======== Data for processing ========
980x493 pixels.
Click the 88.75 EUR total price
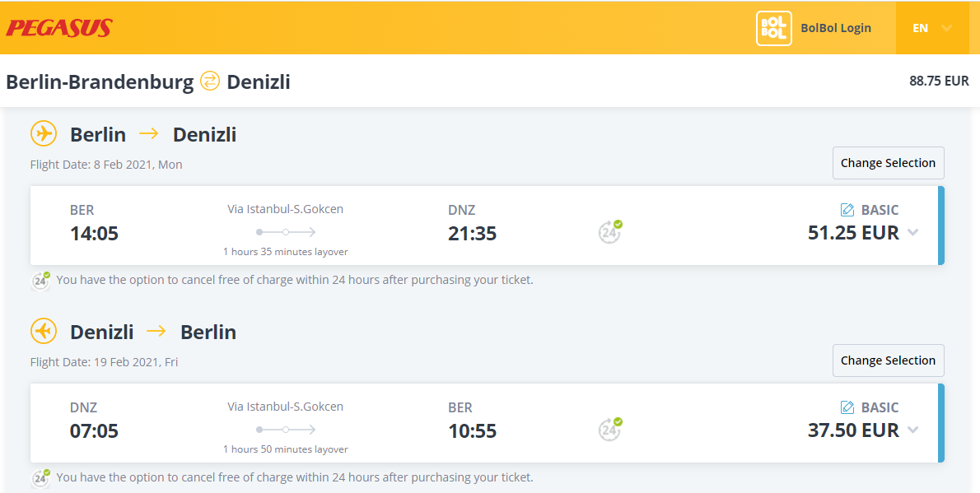939,81
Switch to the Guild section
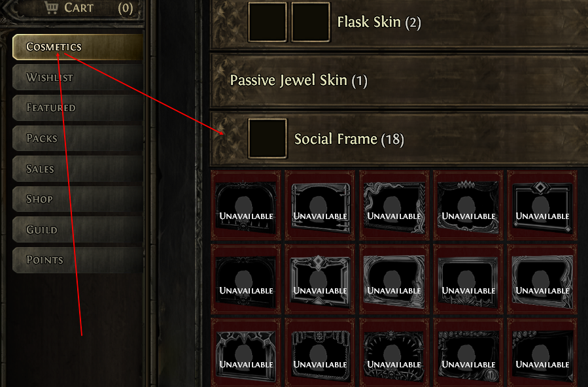588x387 pixels. [x=78, y=229]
========
■ **What to produce**
Would you set down each line of the data exactly, with no images included?

■ **Answer to this problem**
980x493 pixels.
Click the 88.75 EUR total price
939,81
Switch to the Guild section
588x387 pixels. [x=78, y=229]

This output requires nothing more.